Prep 15 mins
Cook 45 mins
Rhubarb, sugar, raspberry gelatin, and canned blueberry pie filling; make up this wonderful tasting jam.
- 6 cups sliced rhubarb, cut into 1/2 inch pieces
- 4 cups granulated sugar
- 1 (6 ounce) boxraspberry gelatin
- 1 (21 ounce) can blueberry pie filling
- In a large bowl, add the rhubarb and sugar; stir to coat evenly.
- Cover the bowl, and place it in the refrigerator overnight.
- The next morning, place the rhubarb mixture in a large kettle.
- Cook over medium heat, stirring constantly; until the mixture starts to boil, then lower the heat just a bit, and cook for 12 minutes (stirring constantly).
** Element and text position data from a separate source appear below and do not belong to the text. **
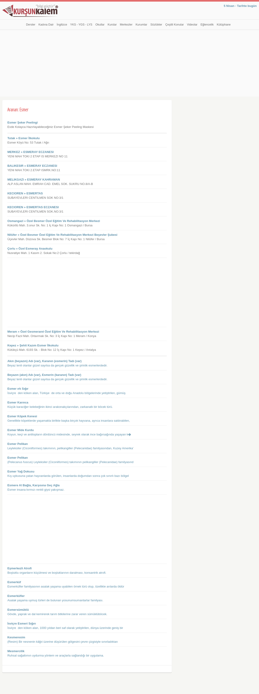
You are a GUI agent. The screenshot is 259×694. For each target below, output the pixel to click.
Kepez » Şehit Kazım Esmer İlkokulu (33, 345)
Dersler (30, 24)
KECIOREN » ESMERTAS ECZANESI (33, 207)
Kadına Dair (45, 24)
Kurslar (112, 24)
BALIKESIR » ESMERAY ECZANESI (32, 165)
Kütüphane (224, 24)
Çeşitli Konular (174, 24)
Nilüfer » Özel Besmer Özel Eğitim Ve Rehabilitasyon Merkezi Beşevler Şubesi (62, 234)
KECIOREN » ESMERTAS (25, 193)
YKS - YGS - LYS (81, 24)
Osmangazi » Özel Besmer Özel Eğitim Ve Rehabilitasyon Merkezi (53, 221)
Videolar (192, 24)
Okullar (100, 24)
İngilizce (62, 24)
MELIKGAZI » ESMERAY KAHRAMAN (33, 179)
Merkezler (126, 24)
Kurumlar (141, 24)
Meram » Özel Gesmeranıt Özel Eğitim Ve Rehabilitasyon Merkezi (53, 331)
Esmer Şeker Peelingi (22, 122)
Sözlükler (156, 24)
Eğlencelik (207, 24)
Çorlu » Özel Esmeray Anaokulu (29, 248)
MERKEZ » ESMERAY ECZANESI (30, 152)
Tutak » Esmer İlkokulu (23, 138)
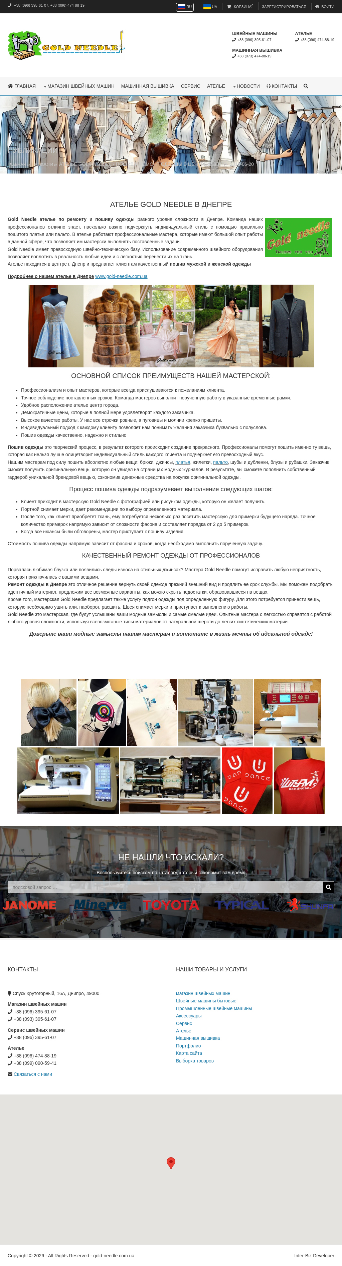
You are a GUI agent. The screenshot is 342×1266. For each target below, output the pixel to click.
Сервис (190, 86)
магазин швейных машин (81, 86)
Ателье (216, 86)
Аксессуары (189, 1015)
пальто (220, 462)
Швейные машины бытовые (206, 1000)
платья (182, 462)
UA (210, 7)
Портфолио (188, 1045)
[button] (171, 1163)
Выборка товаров (195, 1060)
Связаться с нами (33, 1074)
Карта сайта (189, 1053)
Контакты (282, 86)
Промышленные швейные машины (214, 1008)
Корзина (240, 7)
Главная (22, 86)
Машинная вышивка (147, 86)
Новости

- Remove the kettle from the heat, add the gelatin powder, and keep stirring for 1 minute.
- Add the can of pie filling, and stir thoroughly until mixed through.
- Return the kettle to the stove. Start to cook over medium heat; stirring constantly, until the mixture comes to a boil.
- Remove the kettle from the heat, and carefully ladle the jam into the sterilized glass jars.
- Cover the jars with the lids, then cool the jam to room temperature, before storing the jam in the refrigerator or freezer.